NG mentioned that there is a potential risk while artificially data synthesizing such as NN may overfit to a some specific subset of synthesized data. He exemplified that fact by giving the example of synthesized car images may seem very real to humans but not to NN.
And my question is: doesn’t correct answer of question 10 totally ignore that fact?
I think it’s because in the lecture Andrew was talking about audio noise, while in the quiz you’re training an image network. I’m not 100% sure though, I’m also confused about this.
In the course video, Andrew described two cases. Both are different from the one we have in a quiz.
With audio, we can’t rely on human judgment, because humans can only detect sounds in a frequency range from about 20 Hz to 20 kHz. The human perception is totally different – humans quite good at it.
Distribution between artificially generated car images and real cars is quite different. At the same time, a distribution of real foggy images found on the Internet should be close to a distribution of images from the front-facing camera of a car.

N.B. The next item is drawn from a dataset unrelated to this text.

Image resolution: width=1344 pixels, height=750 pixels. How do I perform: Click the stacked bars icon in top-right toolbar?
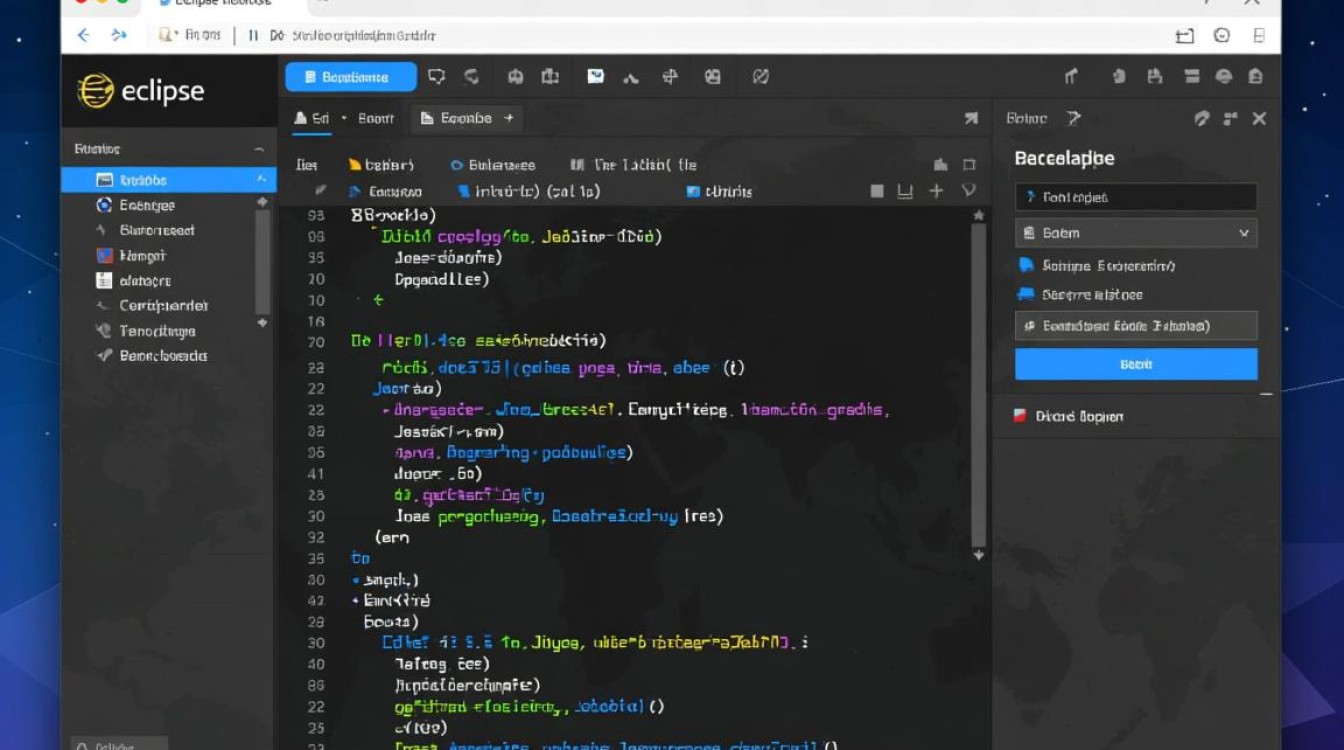click(1191, 77)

In the quiz, we have quite a few foggy images and their distribution should be close to a distribution of images from the front-facing camera of a car, so answer options seem fine.
Aah, thanks for the answer manifest! When I was watching that video I thought that human failure to detect different noises was a general thing, not just an example for audio, but it makes sense that for images it’s not as big of an issue.
I still can’t wrap my head around this. So the issue with the car audio is that we, as humans, couldn’t be sure that it was “random” enough?
For example, if we had the same 10k hours of clean speech and 1h of car noise, but we had an expert mechanic saying “this 1h of car noise encompasses most noises a car can make” would that reduce the risk of overfitting to that specific noise track? Assuming the process of creating the synthetic data didn’t introduce another systematic error.
Good to know that I was not the only one confused by the answer.
But I have a slightly different take on the process of augmentation. We can’t randomly mix pictures of fog and road to come up with a substitute for foggy images, can we? The lighting will be all wrong in the two images – how do we objectively determine that whether the images are “natural”? There are examples where images look unchanged to a human eye whereas an NN classifies them as two different things. This previous example is usually cited in the context of adversarial attacks, but I’m using to ask whether we can be truly confident, as the question suggests, of the synthetic data.
Hi, thank for this answer, but I find it not entirely satisfying. As far as I understand correctly, Andrew was making the point in his lecture video that with only 1h of car noise, the neural net can start adapting itself to the limited variability of the noise. For us it sounds random enough, but for the neural net it’s too repetitive/limited. To be honest, the foggy images problem for me, is very similar. If you would only use a limited amount of “foggy” filters, the neural net, by the same argument as for the noise, would fit to the characteristics of the fog pictures. I don’t think it has anything to do with how well the human ear can hear noise, or the human eye can see. It’s more of a question: is the data varied enough (random enough) for the neural net to prevent overfitting to it. So I am still confused by the answer that such a limited set of foggy pictures would be enough to use for the augmented fog data set. Is there some other reason I am missing?
It might be true that if one was able to synthesize a convincing (to a human) mapping from “true image” to “foggy image” the data could be used. BUT the process proposed in the quiz is so oversimplified that - in my opinion - this would not lead to useful artificial data.
Adding fog to a scene is not the same as simply superimposing a cloud to the original image, even if naively it might seem to work. In reality, depth perception will be totally altered, making it impossible, for instance, to make out any features beyond a certain distance, the latter not being included in any way into the proposed synthesization mechanism.